**Brief**
The word "Given" marks the lines to copy; find all of them in the entries below.

[Data items]
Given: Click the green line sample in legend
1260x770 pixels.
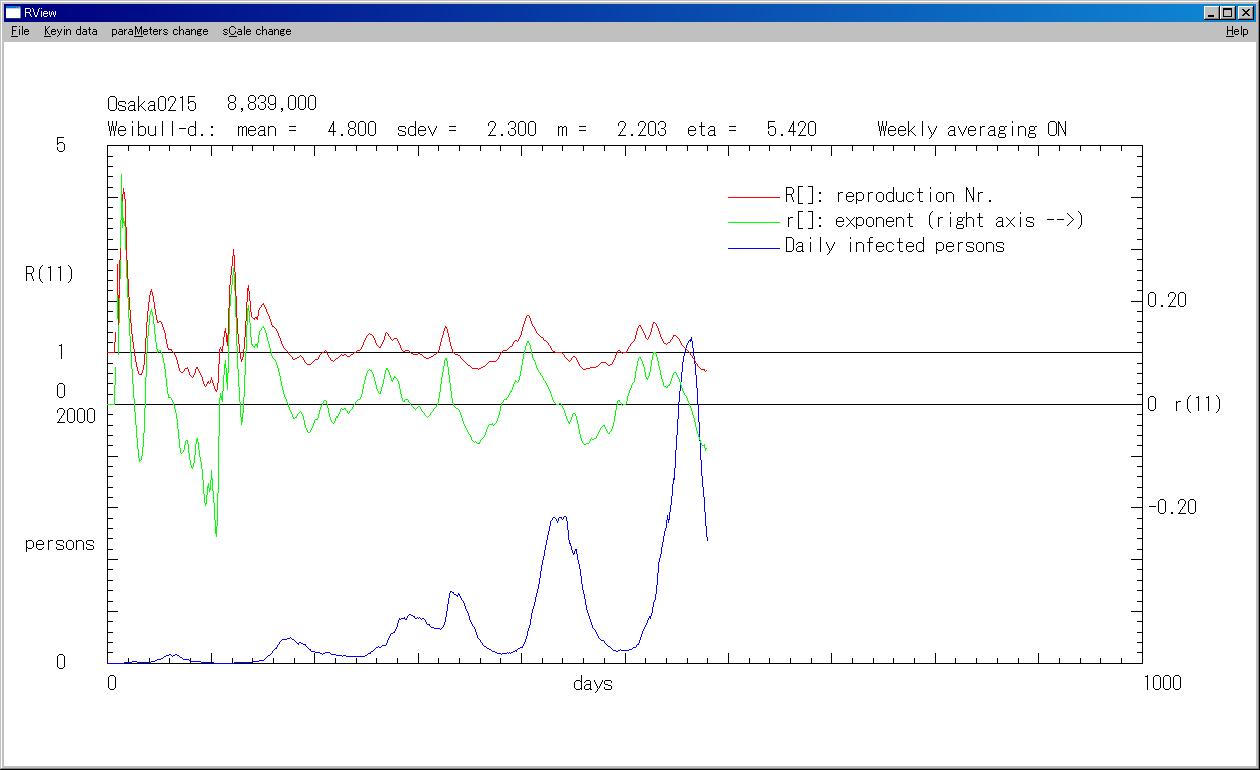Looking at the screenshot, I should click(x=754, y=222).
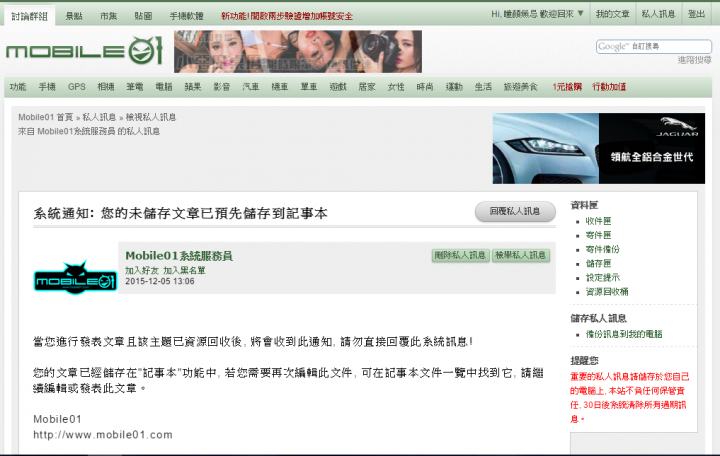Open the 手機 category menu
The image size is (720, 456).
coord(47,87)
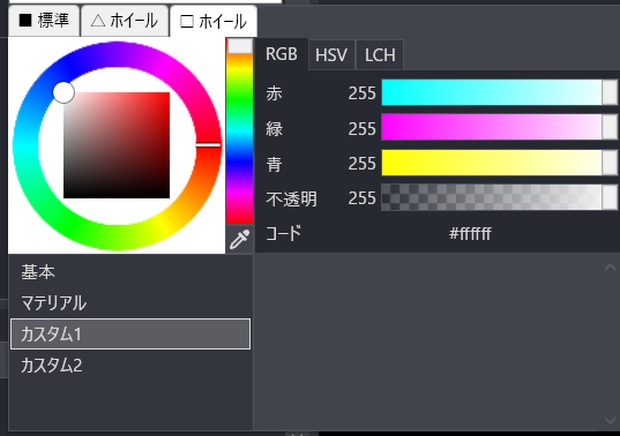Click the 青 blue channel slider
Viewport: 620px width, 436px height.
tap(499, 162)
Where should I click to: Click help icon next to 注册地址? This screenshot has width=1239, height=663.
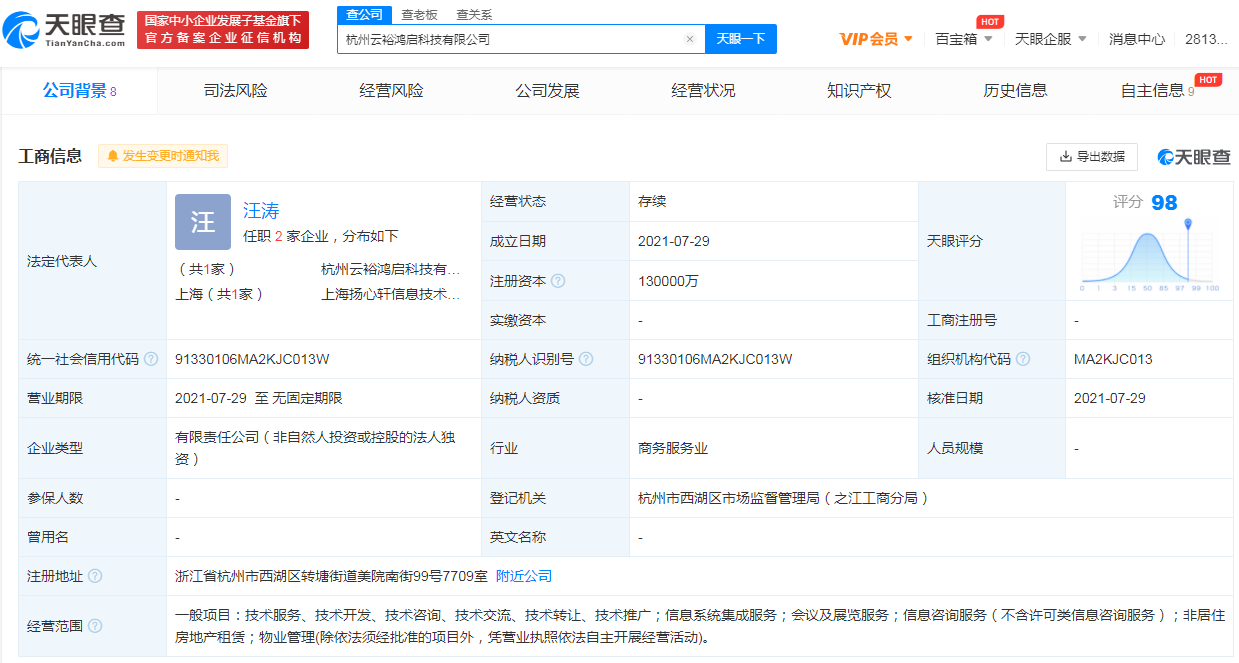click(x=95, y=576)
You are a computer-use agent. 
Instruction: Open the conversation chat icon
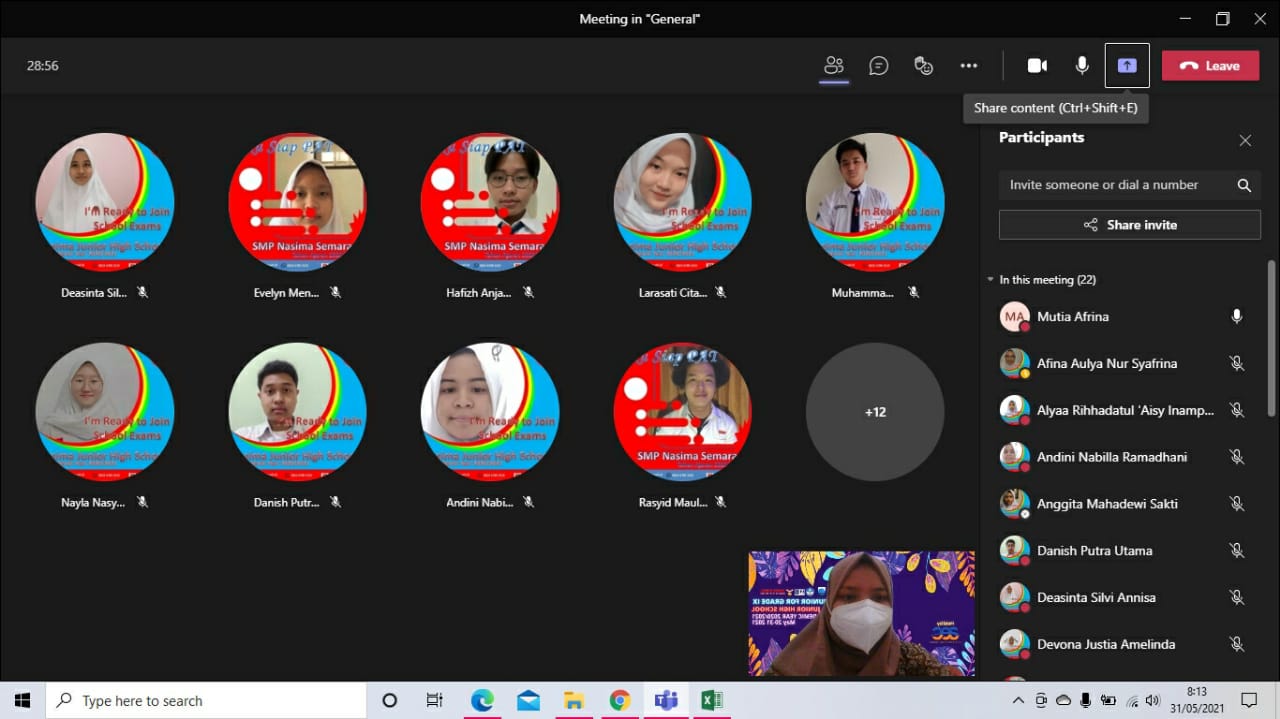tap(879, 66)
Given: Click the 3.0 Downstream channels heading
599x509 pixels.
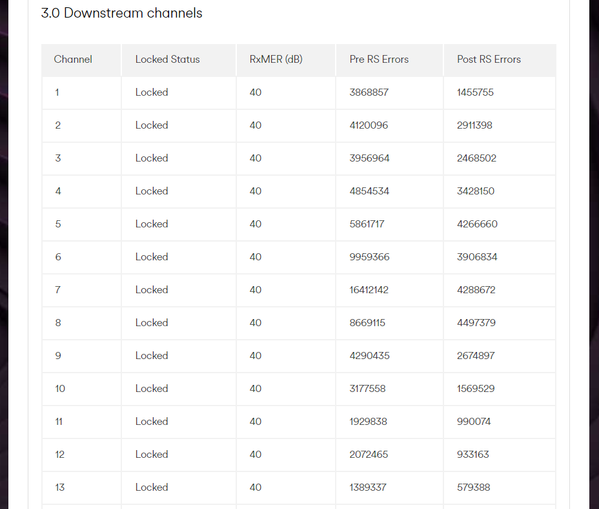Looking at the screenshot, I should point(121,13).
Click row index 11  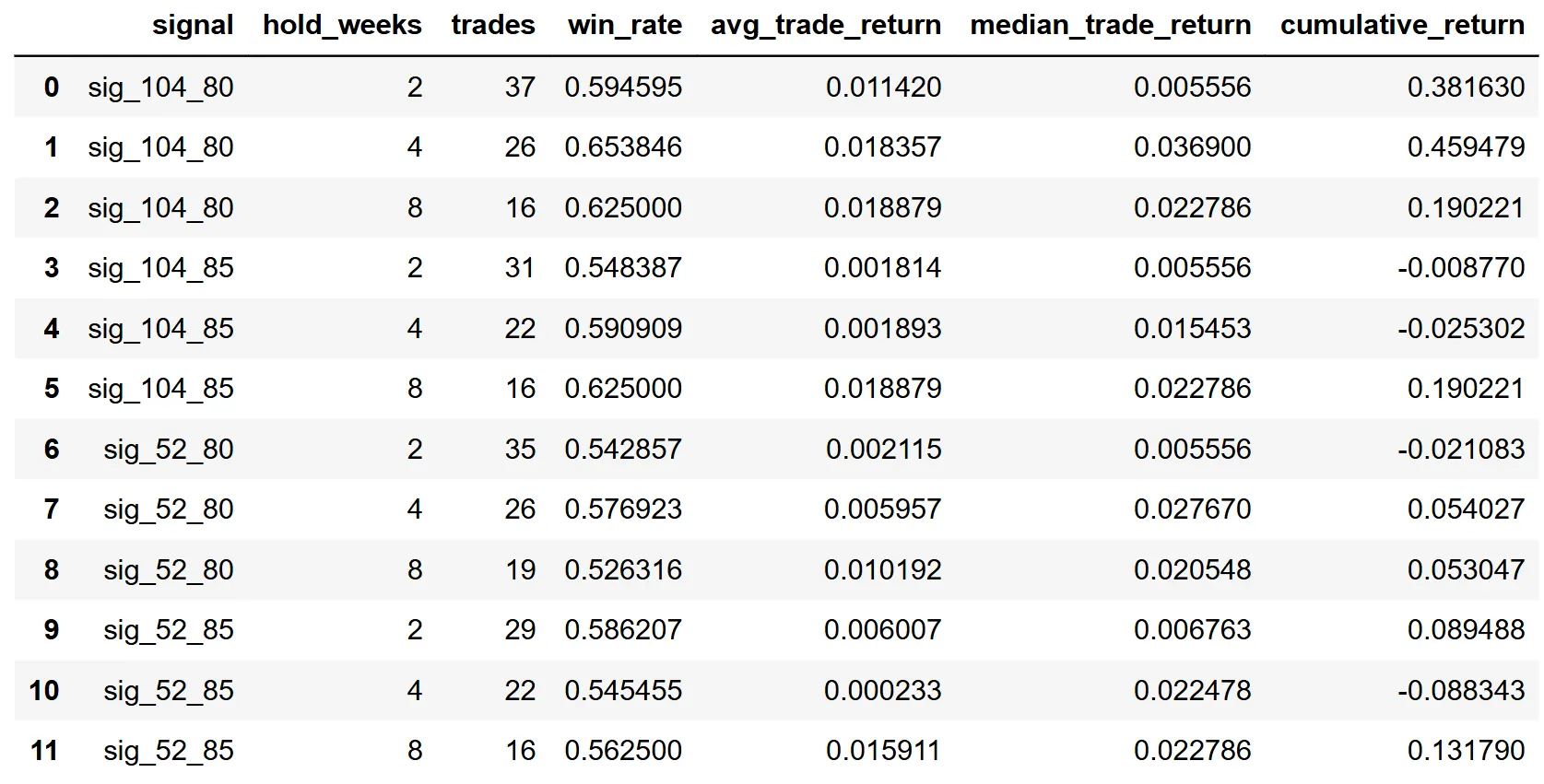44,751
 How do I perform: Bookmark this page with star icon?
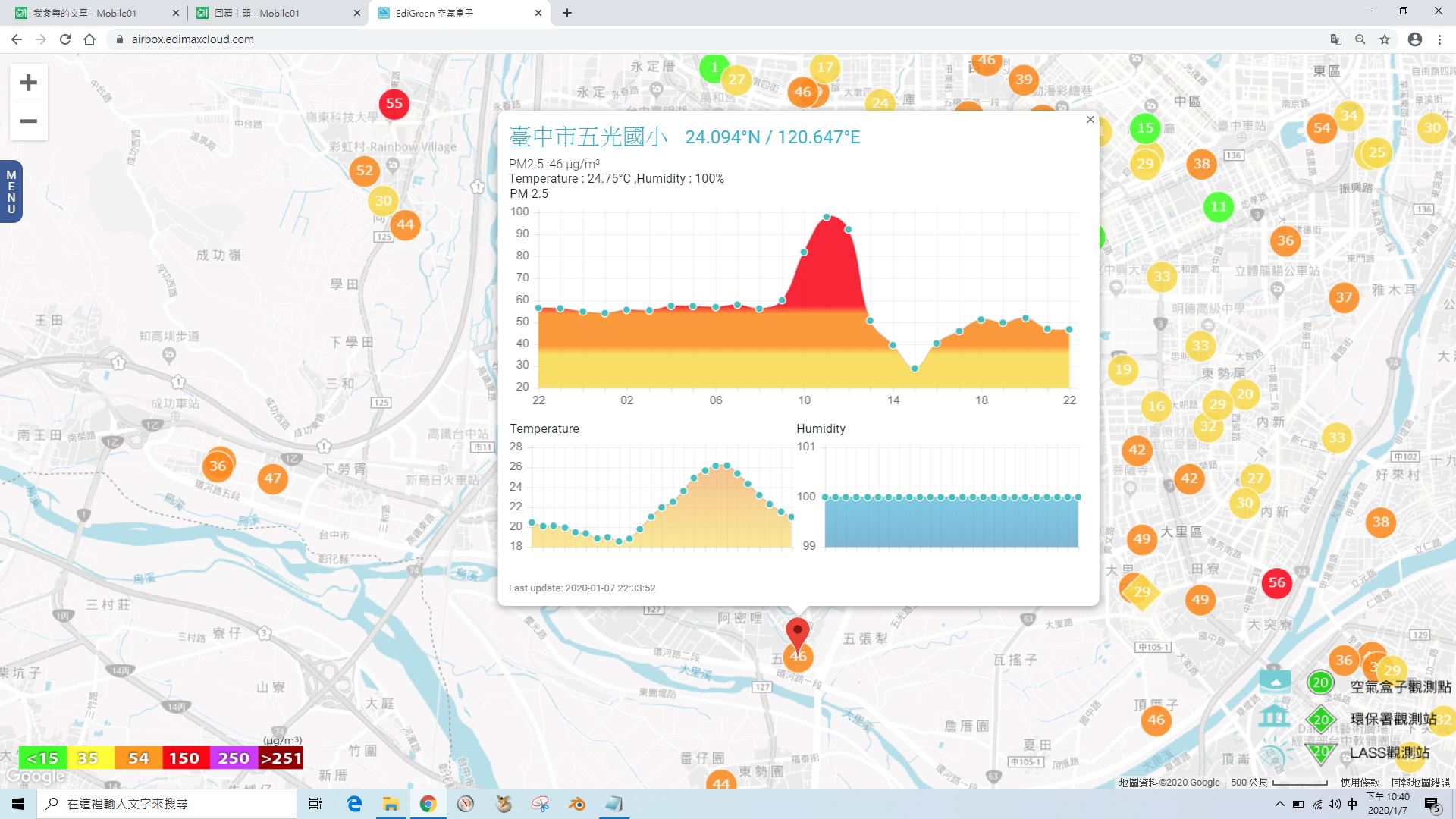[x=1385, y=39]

**Answer space**
Given: Click the green line sample in legend
Given: Click the 3.0 Downstream channels heading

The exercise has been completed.